In the final episode of the series, which dropped on Netflix on Wednesday, February 24, young mother Georgia (Brianne Howey) asks her daughter, Ginny (Antonia Gentry), if she’d been dating someone new.

“What do you care? You go through men faster than Taylor Swift,” Ginny responds in the episode — a quote that Swift shared on her Twitter account.

Howey, 31, exclusively revealed to Us Weekly that one of the biggest reasons she was drawn to the show was because of how many women were involved.

“When I went to do the chemistry read and throughout the audition process, it was all women. I’ve never been in that situation or an audition where the majority of the people in the room are women — let alone, they’re all women,” the Exorcist alum told Us last month. “Everyone from creator, showrunner, executive producer, casting director to the lead [were women]. So that was incredibly empowering and exciting.”

Swift, who has been kept her relationship with the actor relatively private since they started dating in 2017, was previously linked to Harry Styles, Calvin Harris, Tom Hiddleston and John Mayer.

In November 2020, the “Exile” songstress revealed that her song “Peace” is a lot about her relationship with the Harriet actor, 30, and the perception of their relationship.

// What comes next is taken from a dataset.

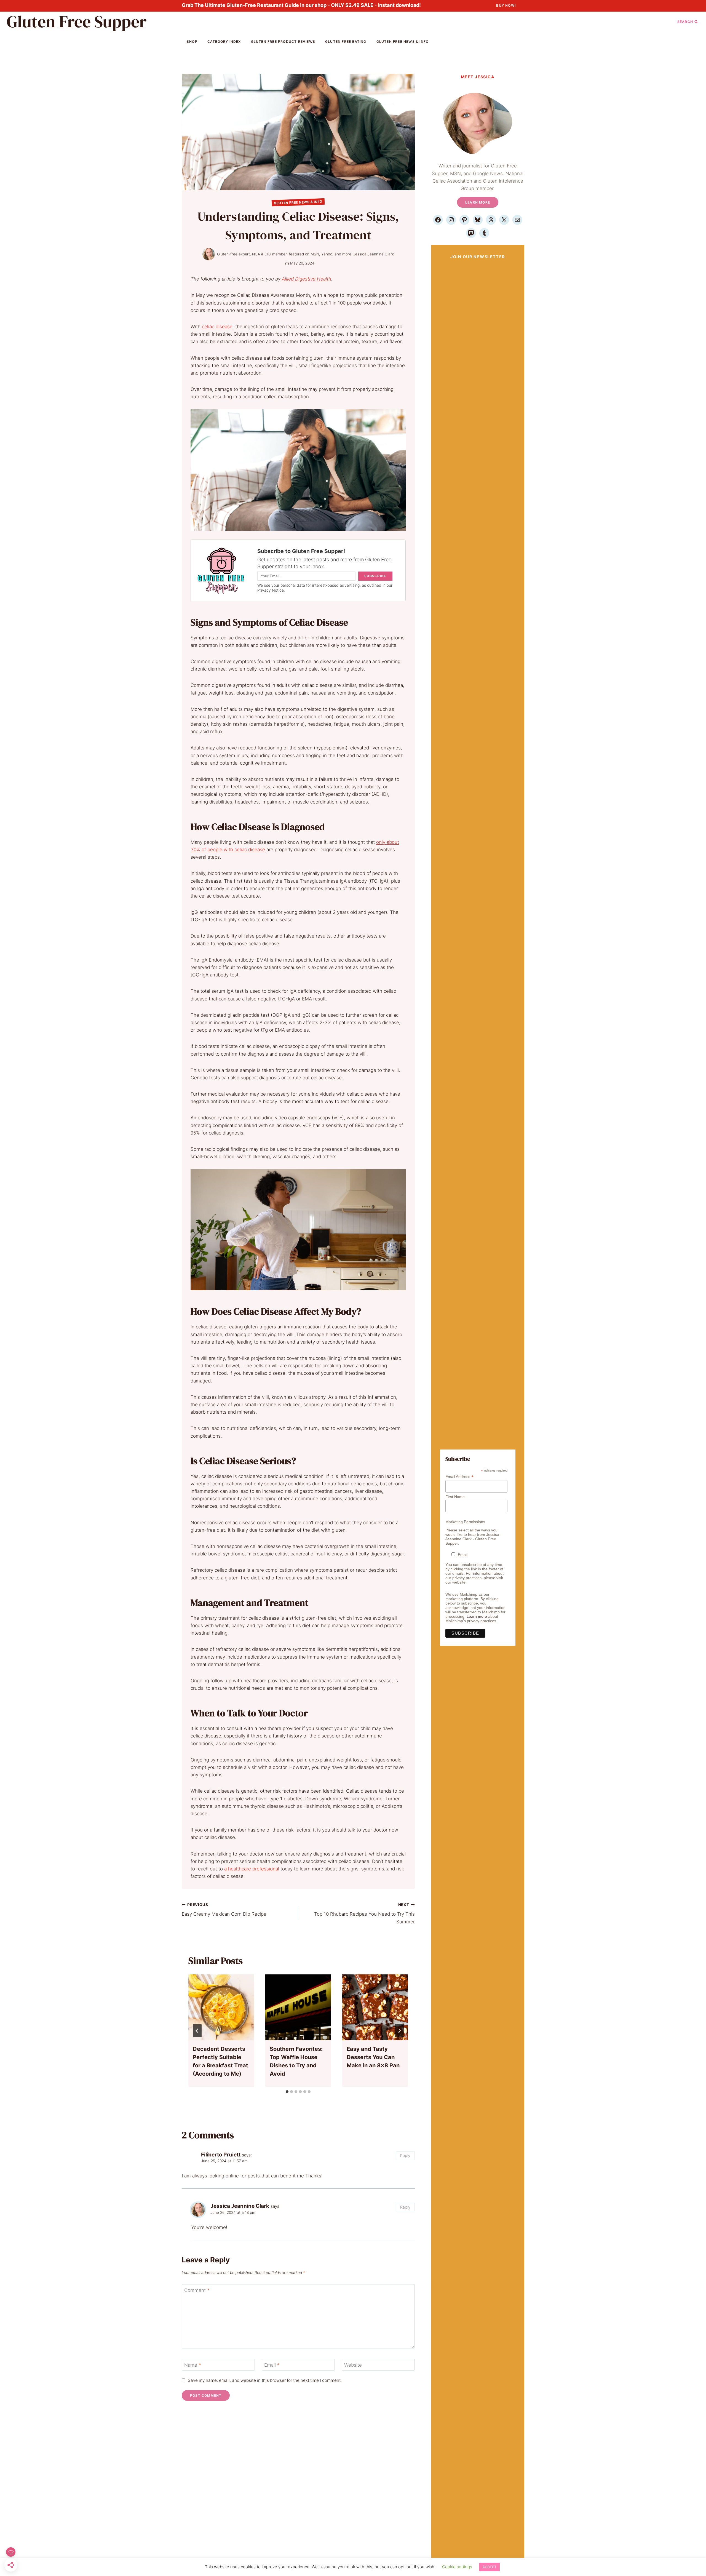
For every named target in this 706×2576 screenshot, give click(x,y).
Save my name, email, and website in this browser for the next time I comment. (265, 2380)
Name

“‘Peace’ is actually more rooted in my personal life. I know you have done a really excellent job of this in your personal life: carving out a human life within a public life, and how scary that can be when you do fall in love and you meet someone, especially if you’ve met someone who has a very grounded, normal way of living. I, oftentimes, in my anxieties, can control how I am as a person and how normal I act and rationalize things, but I cannot control if there are 20 photographers outside in the bushes and what they do and if they follow our car and if they interrupt our lives,” she told Paul McCartney in Rolling Stone at the time. “I can’t control if there’s going to be a fake weird headline about us in the news tomorrow.”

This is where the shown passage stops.